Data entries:

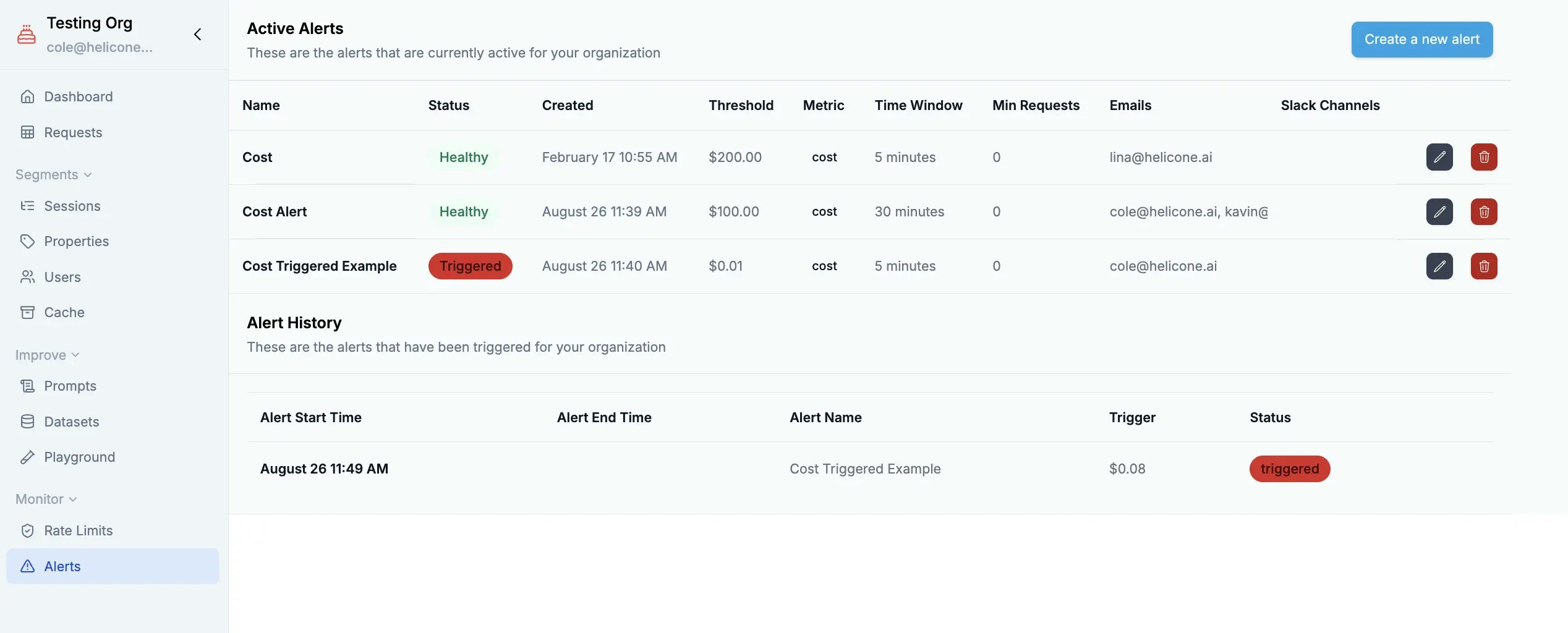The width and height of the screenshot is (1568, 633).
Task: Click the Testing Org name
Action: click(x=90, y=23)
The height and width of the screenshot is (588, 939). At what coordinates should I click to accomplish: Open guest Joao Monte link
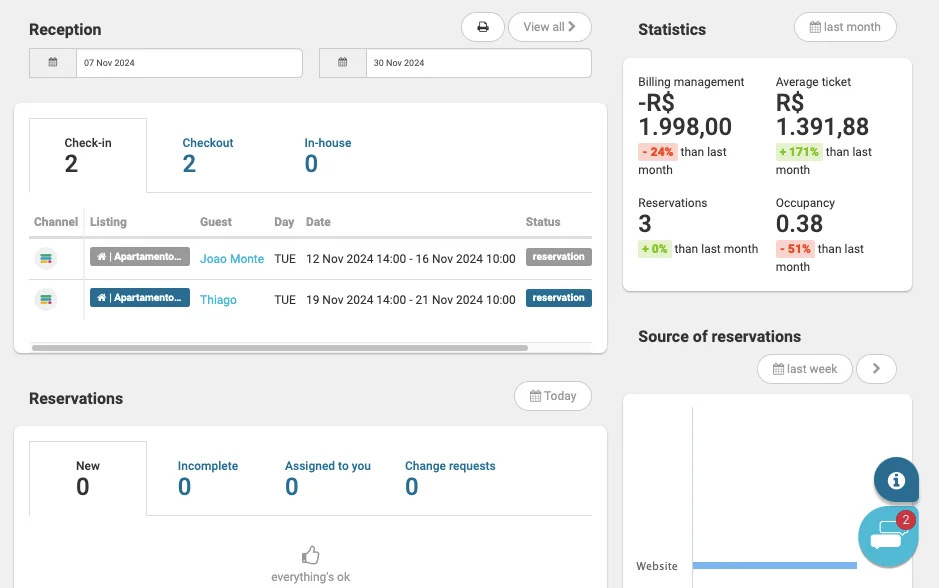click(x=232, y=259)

Exercise prompt: Return exactly the line containing "The height and" and every line after it, up to and including the final line of the entries above. Pictures stay out.

Solution to the exercise:
The height and width of the screenshot is (588, 939). At what coordinates should I click to accomplish: Open guest Joao Monte link
click(x=232, y=259)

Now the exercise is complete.